• **EXCERPT**:
Compiling Mono & F# on the Raspberry Pi

This guide assumes you already have Raspbian installed on your Raspberry Pi, that the system is fairly up-to-date and Mono is not already installed.

If you already have Mono installed, do not follow this guide! We are going to compile Mono from source and install it into the /usr prefix, which will severely disrupt your system if another version of Mono was already installed before. If you want to have two different versions of Mono installed at the same time, you might want to read up on Parallel Mono Environments.

Enabling extra Swap-Space

Compiling F# takes a lot of RAM and Swap-Space. More than the default configuration offers. Plug a flash drive with at least 1GiB into the Raspberry Pi. Ensure that the drive already has one partition on it that we can use as a swap partition and you don’t have anything you want to keep on it.

• **RECORDS PROVIDED**:
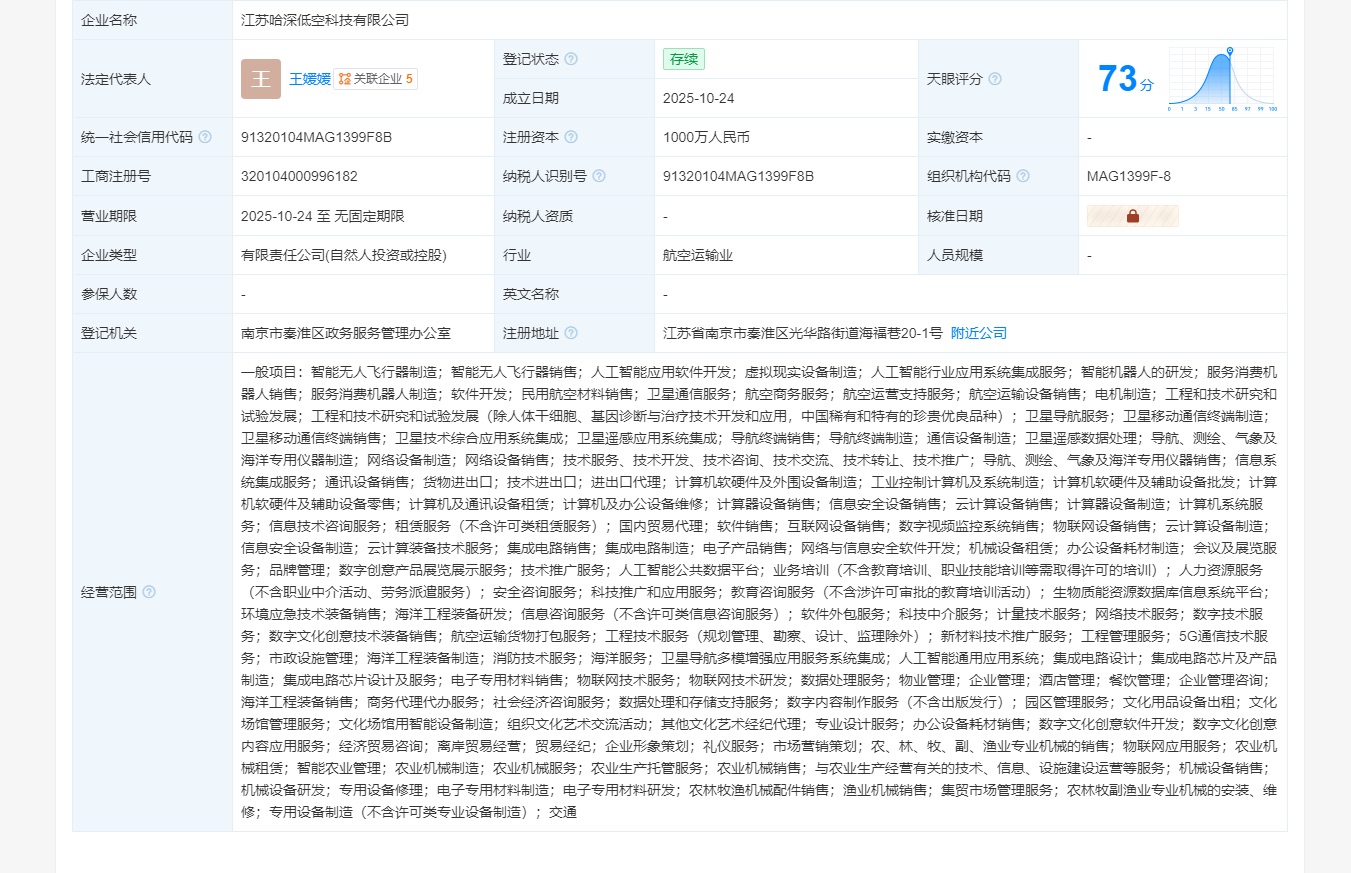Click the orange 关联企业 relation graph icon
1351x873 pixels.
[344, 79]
...
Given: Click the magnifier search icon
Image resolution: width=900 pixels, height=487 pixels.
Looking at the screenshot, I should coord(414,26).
...
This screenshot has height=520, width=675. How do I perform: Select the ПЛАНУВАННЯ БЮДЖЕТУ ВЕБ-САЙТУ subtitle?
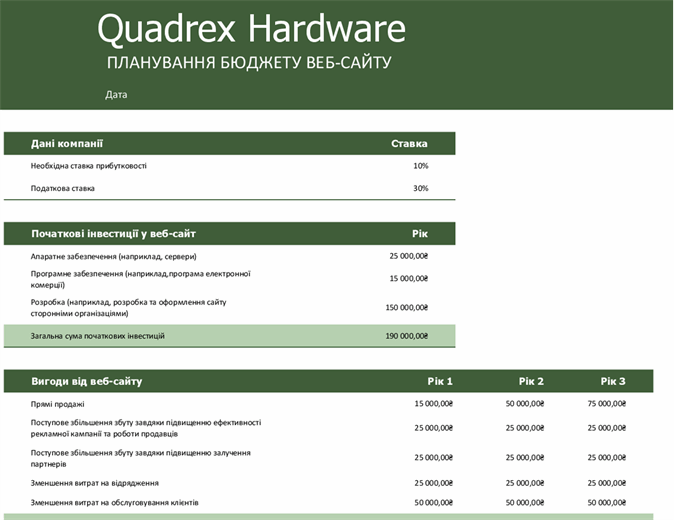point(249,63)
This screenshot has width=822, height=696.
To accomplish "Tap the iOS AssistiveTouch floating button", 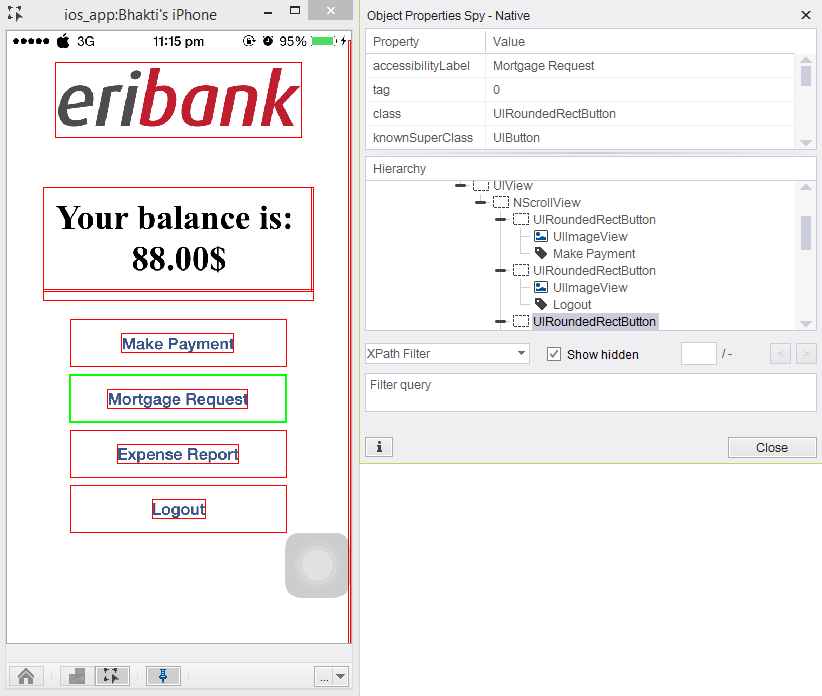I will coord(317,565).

• **PARTS OF THE EXERCISE**:
[1] In one to three sentences, explain why the Raspberry Pi guide says not to follow it if Mono is already installed.
[2] According to the Raspberry Pi guide, how large must the flash drive be?
[3] Update the Raspberry Pi guide by writing out the passage from "If you already" up to and including "keep on it.", replacing "flash drive" with "USB stick".
Work from the Raspberry Pi guide alone.

• **RESULTS**:
[1] The guide compiles Mono from source and installs it into the /usr prefix. Doing that when another version of Mono was already installed would severely disrupt the system.

[2] At least 1GiB.

[3]
If you already have Mono installed, do not follow this guide! We are going to compile Mono from source and install it into the /usr prefix, which will severely disrupt your system if another version of Mono was already installed before. If you want to have two different versions of Mono installed at the same time, you might want to read up on Parallel Mono Environments.

Enabling extra Swap-Space

Compiling F# takes a lot of RAM and Swap-Space. More than the default configuration offers. Plug a USB stick with at least 1GiB into the Raspberry Pi. Ensure that the drive already has one partition on it that we can use as a swap partition and you don’t have anything you want to keep on it.